Libri impermeabili

Bruce Lee  sollevava bilancieri mentre leggeva e studiava, così, giusto per non affaticarsi troppo; per quelli che invece preferiscono la lettura in stato larvale in una vasca d'acqua calda, da oggi possono permettersi pure di leggere, per così dire, in subacquea.

Di questa invenzione, diciamo la verità, ne sentivamo un po' tutti la necessità. Si tratta di un rivestimento sigillante polimerico – se qualche chimico è in ascolto potrebbe pure tentare di dare la possibile formula e struttura del materiale –  già usato in Australia a protezione  delle banconote, che consente maggior conservazione e difficoltà di contraffazione.

I chimici che promuovono questo genere di materiale sostengono che può prolungare il ciclo vitale di un libro del duecento per cento, qualsiasi cosa questo voglia dire. Il primo tascabile che verrà interamente rivestito e protetto sarà The Greater Bad di Alan Cork, disponibile dall'anno prossimo.

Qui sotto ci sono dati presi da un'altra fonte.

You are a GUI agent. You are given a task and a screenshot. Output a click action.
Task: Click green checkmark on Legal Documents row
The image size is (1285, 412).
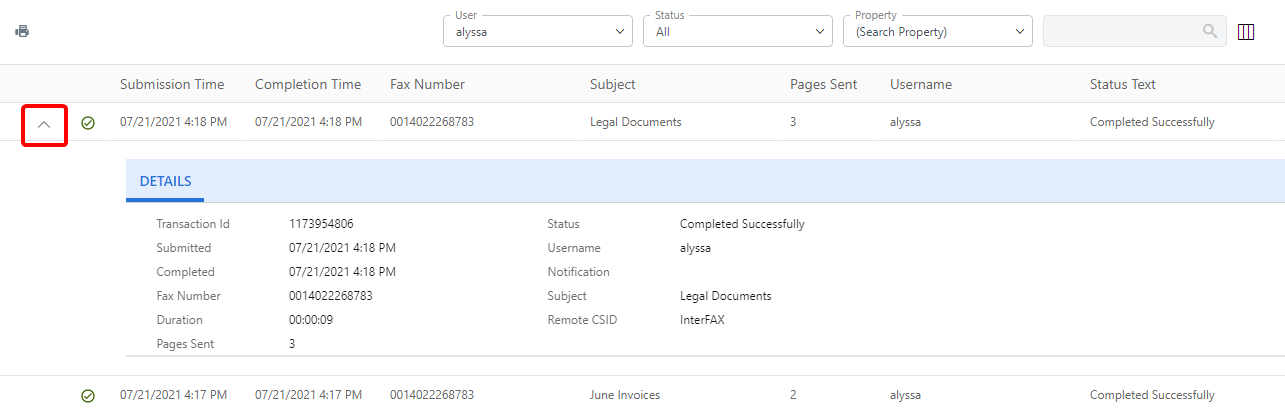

Il mio personalissimo consiglio è questo: se proprio non riuscite a staccarvi dal capolavoro che state leggendo, evitate di farvi un bagno, tantomeno una doccia. Sì, puzzerete un po', e magari la gente vi lascerà soli con il vostro libretto tra le mani. Ma questo è mai stato un male?

Michele Danesi

Michele Danesi

È un temibile sociopatico. Da poco trasferitosi a Torino, lotta per il partito del maschio col ferro da stiro. Per lui non esistono limiti spaziali o temporali; quando non stira lenzuola, legge e scrive in continuazione: ha capito che in questo modo le persone evitano di parlargli. Nonostante questo, vive nell'insana consapevolezza di piacere agli altri.

1 Commento
  1. Ok, ma vuoi mettere farsi un bagno e leggersi “Lo Straniero”. Tipo il Drugo Lebowski? Però hai ragione, vedi lui: era pulito e dei nichilisti sono entrati nella sua residenza privata. Per giunta con un roditore acquatico, ma non voglio farne una questione di lana caprina, non sono una guardia forestale.

    Ah, a me sembra una bella invenzione. Pensa a quando deve essere bello leggersi un libro dentro la jacuzi. Deve essere difficile, eh? Ora non più.